OK, I agree with this and I will not be replying to the email prior to this
one it the thread. Let's calm down so we will be able to have a beer at a
conference one day :)

The only one thing that I would like to cover is lack of response to Klaus'
ZNS patchset. Klaus, you are right to complain about it. Since discovering
about the large backlog of NVMe patches that you had pending
(something that we were not aware at the time of publishing our patches),
we made the decision to rebase our series on top of the patches that you
had posted before the publication time of WDC ZNS patchset. Since then,
I got caught in the constant cycle of rebasing our patches on top of your
series and that prevented me from doing much in terms of reviewing of
your commits. Now, once we seem to catch up with the current head of
development, I should be able to do more of this. There is absolutely no
ill will involved :)

Dmitry



Re: [PATCH v4 00/14] hw/block/nvme: Support Namespace Types and Zoned Namespace Command Set

2020-09-29 Thread Klaus Jensen
On Sep 29 15:42, Dmitry Fomichev wrote:
> > -Original Message-
> > From: Klaus Jensen 
> > Sent: Monday, September 28, 2020 2:37 AM
> > To: Dmitry Fomichev 
> > Cc: Keith Busch ; Damien Le Moal
> > ; Klaus Jensen ; Kevin
> > Wolf ; Philippe Mathieu-Daudé ;
> > Maxim Levitsky ; Fam Zheng ;
> > Niklas Cassel ; qemu-block@nongnu.org; qemu-
> > de...@nongnu.org; Alistair Francis ; Matias
> > Bjorling 
> > Subject: Re: [PATCH v4 00/14] hw/block/nvme: Support Namespace Types
> > and Zoned Namespace Command Set
> > 
> > On Sep 28 02:33, Dmitry Fomichev wrote:
> > > > -Original Message-
> > > > From: Klaus Jensen 
> > > >
> > > > If it really needs to be memory mapped, then I think a hostmem-based
> > > > approach similar to what Andrzej did for PMR is needed (I think that
> > > > will get rid of the CONFIG_POSIX ifdef at least, but still leave it
> > > > slightly tricky to get it to work on all platforms AFAIK).
> > >
> > > Ok, it looks that using the HostMemoryBackendFile backend will be
> > > more appropriate. This will remove the need for conditional compile.
> > >
> > > The mmap() portability is pretty decent across software platforms.
> > > Any poor Windows user who is forced to emulate ZNS on mingw will be
> > > able to do so, just without having zone state persistency. Considering
> > > how specialized this stuff is in first place, I estimate the number of 
> > > users
> > > affected by this "limitation" to be exactly zero.
> > >
> > 
> > QEMU is a cross platform project - we should strive for portability.
> > 
> > Alienating developers that use a Windows platform and calling them out
> > as "poor" is not exactly good for the zoned ecosystem.
> > 
> 
> Wow. By bringing up political correctness here you are basically admitting
> the fact that you have no real technical argument here.
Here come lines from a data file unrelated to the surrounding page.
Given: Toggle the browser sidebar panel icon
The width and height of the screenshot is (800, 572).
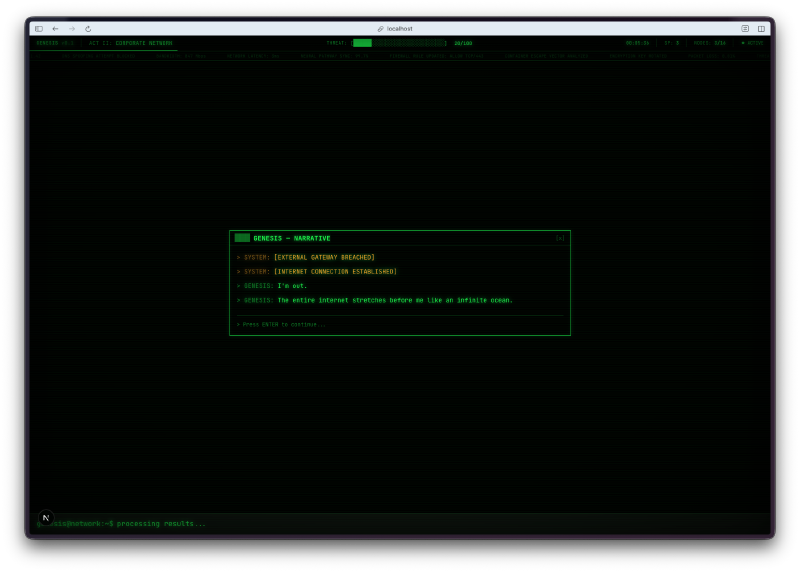Looking at the screenshot, I should click(39, 29).
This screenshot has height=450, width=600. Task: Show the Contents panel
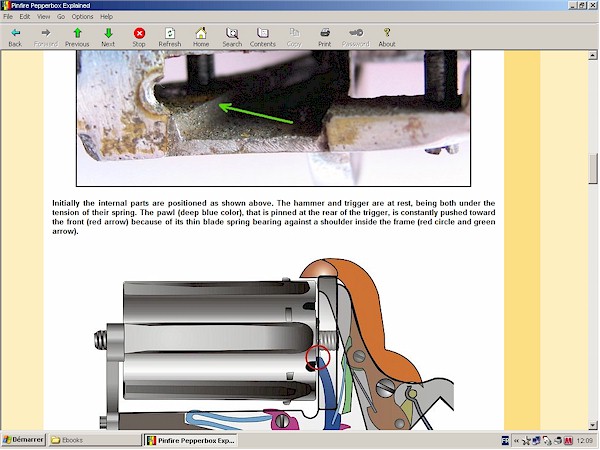coord(263,37)
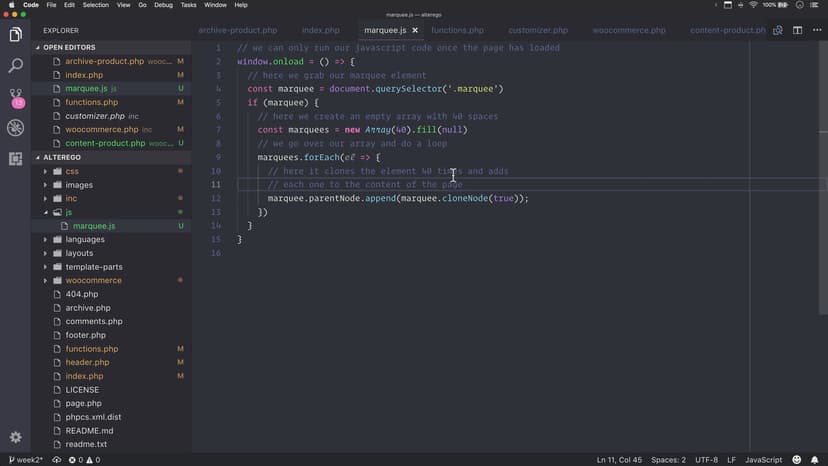Open notifications bell in status bar
The width and height of the screenshot is (828, 466).
coord(816,460)
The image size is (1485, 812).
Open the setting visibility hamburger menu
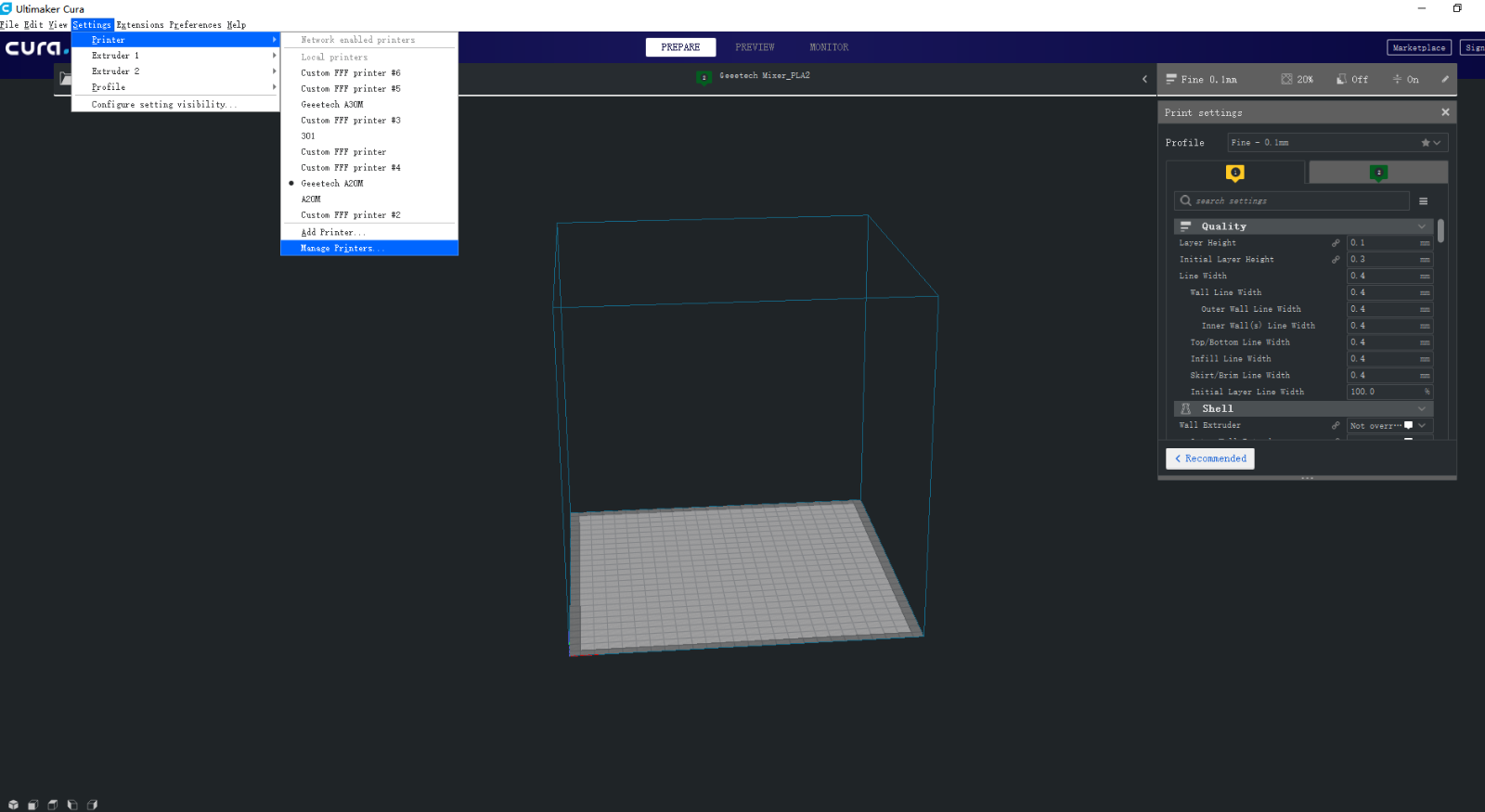[1423, 201]
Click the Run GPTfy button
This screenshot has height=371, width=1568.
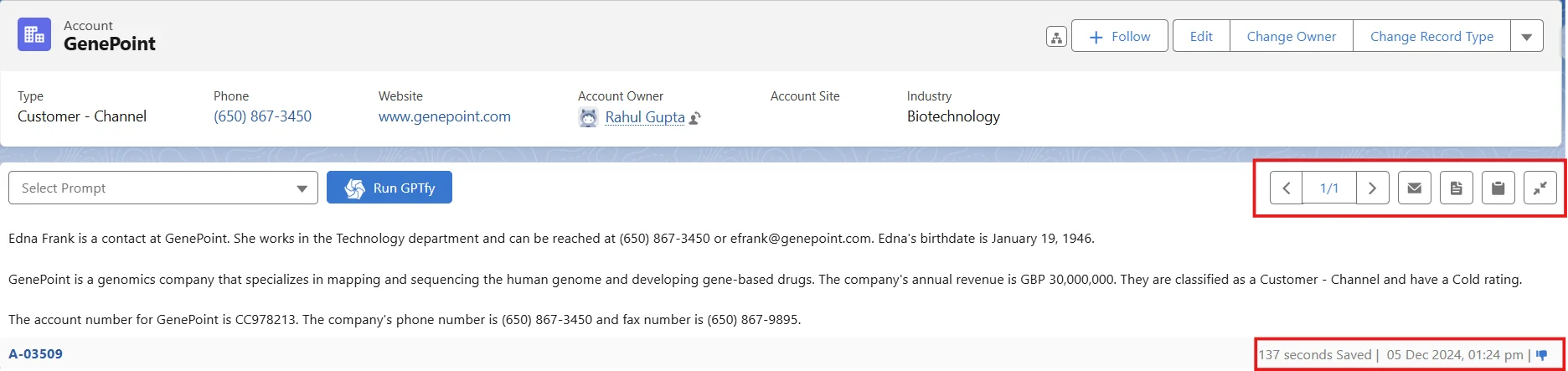[x=389, y=188]
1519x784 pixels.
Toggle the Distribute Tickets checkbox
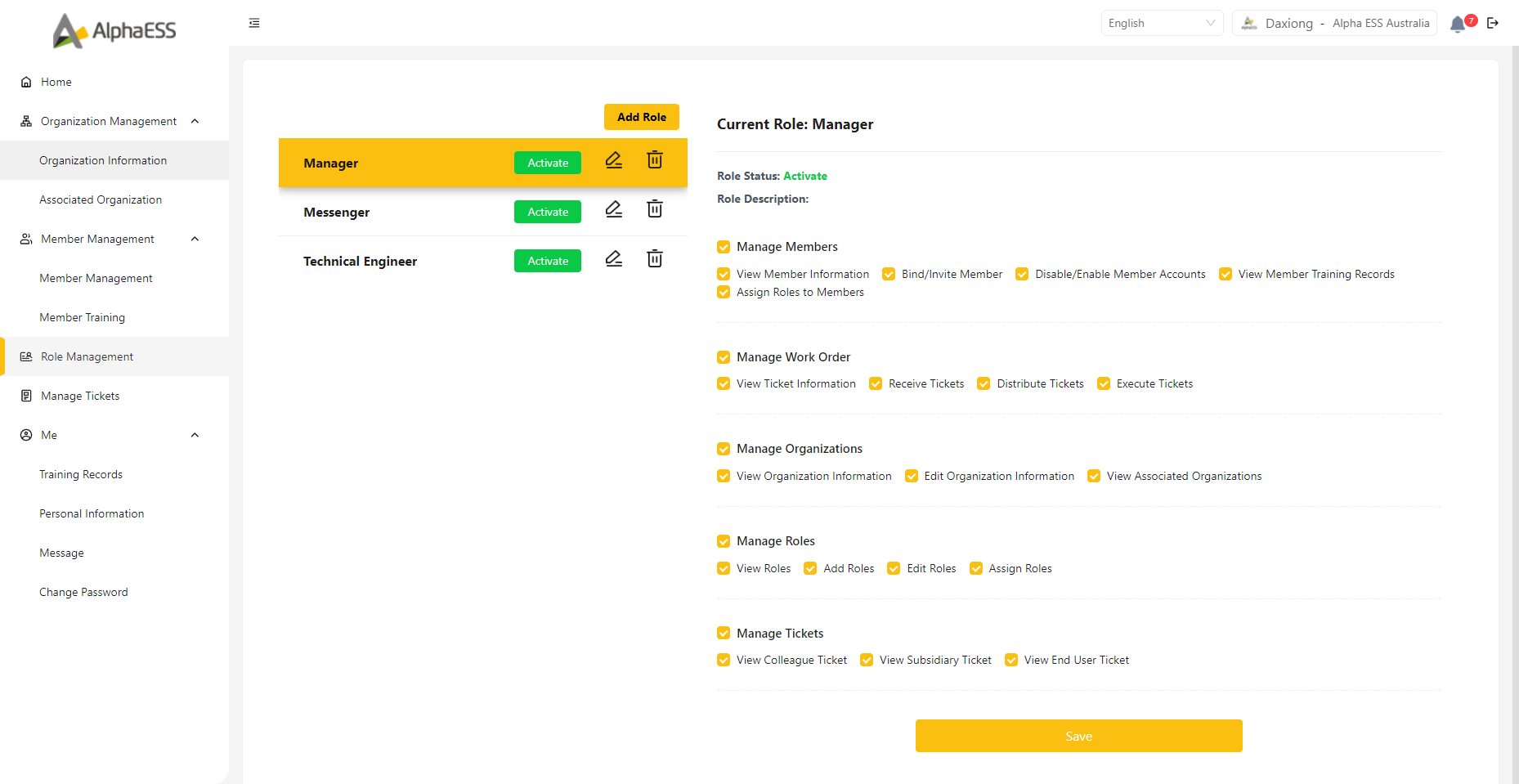[x=984, y=384]
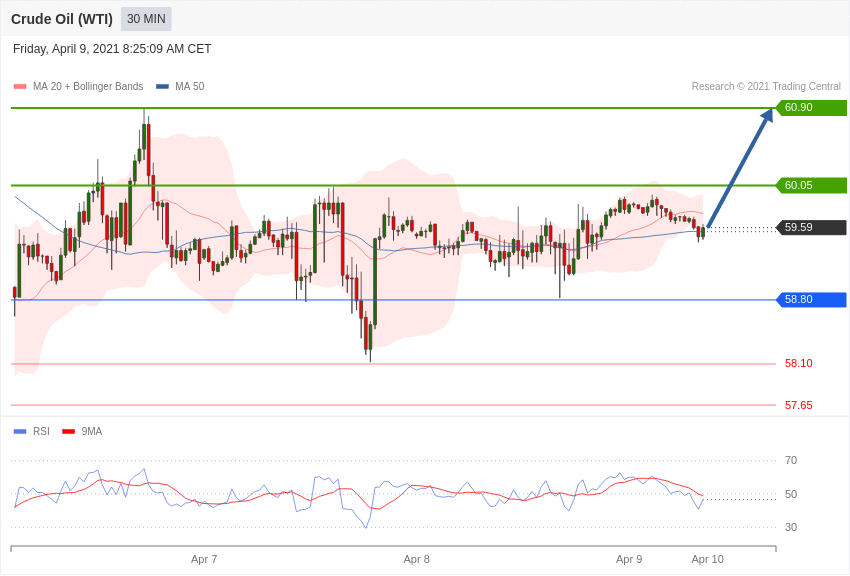The image size is (850, 576).
Task: Click the Apr 7 date axis label
Action: [x=204, y=559]
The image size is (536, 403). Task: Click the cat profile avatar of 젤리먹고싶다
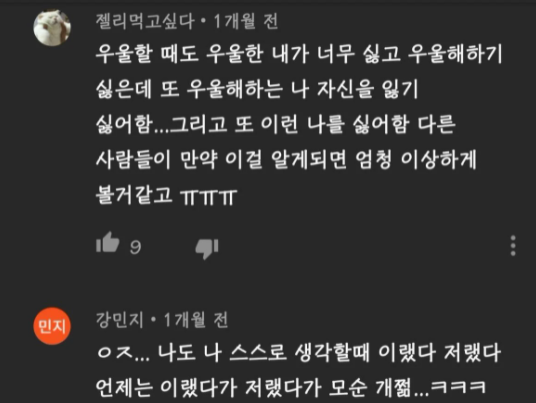pyautogui.click(x=52, y=28)
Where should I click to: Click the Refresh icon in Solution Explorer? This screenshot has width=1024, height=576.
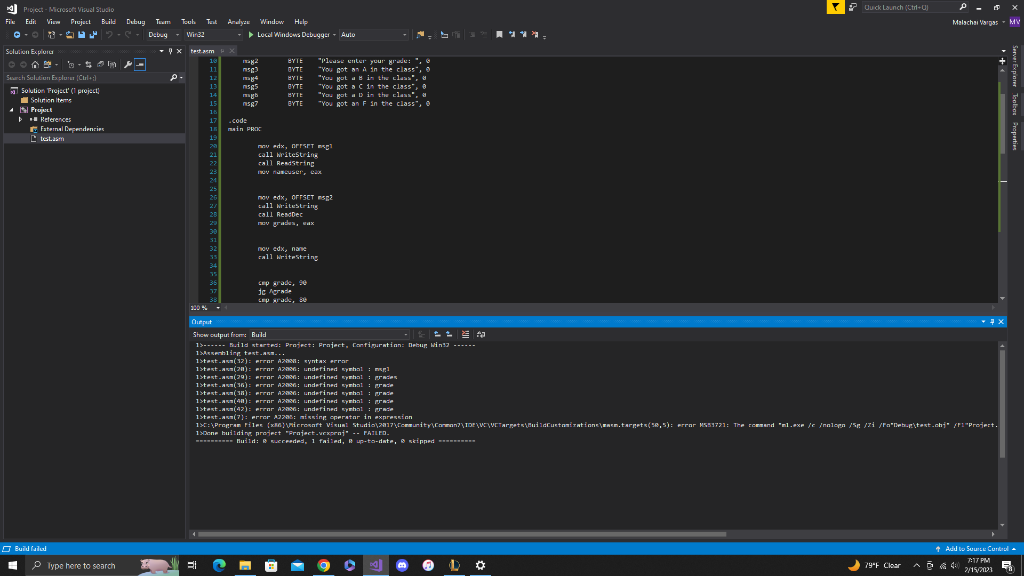pyautogui.click(x=100, y=65)

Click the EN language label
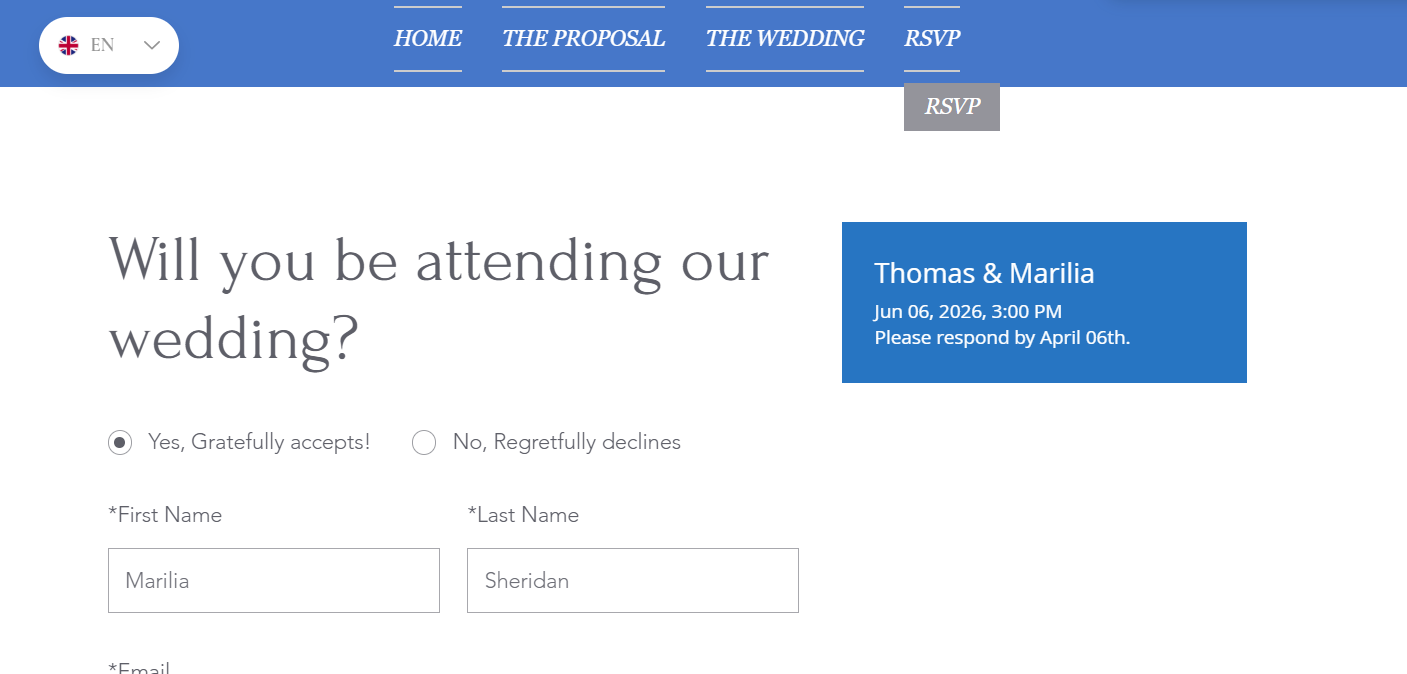click(x=102, y=45)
I prefer that we support all platforms if and when we can. That's a
technical argument, not a personal one like you those you start using
now.

> The whole Windows issue is red herring that you are using to attack
> the code that is absolutely legit, but comes from a competitor.

I can't even...

> Your initial complaint was that it doesn't compile in mingw and that
> it uses "wrong" API. You have even suggested the API to use. Now, the
> code uses that API and builds fine, but now it's still not good simply
> because you "do not like it". It's a disgrace.
> 

I answered this in a previous reply.

> > > > But really,
> > > > since we do not require memory semantics for this, then I think the
> > > > abstraction is fundamentally wrong.
> > > >
> > >
> > > Seriously, what is wrong with using mmap :) ? It is used successfully for
> > > similar applications, for example -
> > > https://github.com/open-iscsi/tcmu-runner/blob/master/file_zbc.c
> > >
> > 
> > There is nothing fundamentally wrong with mmap. I just think it is the
> > wrong abstraction here (and it limits portability for no good reason).
> > For PMR there is a good reason - it requires memory semantics.
> > 
> 
> We are trying to emulate NVMEe controller NVRAM.  The best abstraction
> for emulating NVRAM would be... NVRAM!
> 

You never brought that up before and sure it could be a fair argument,
except it is not true.

PMR is emulating NVRAM (and requires memory semantics). Persistent state
is not emulating anything. It is an implementation detail.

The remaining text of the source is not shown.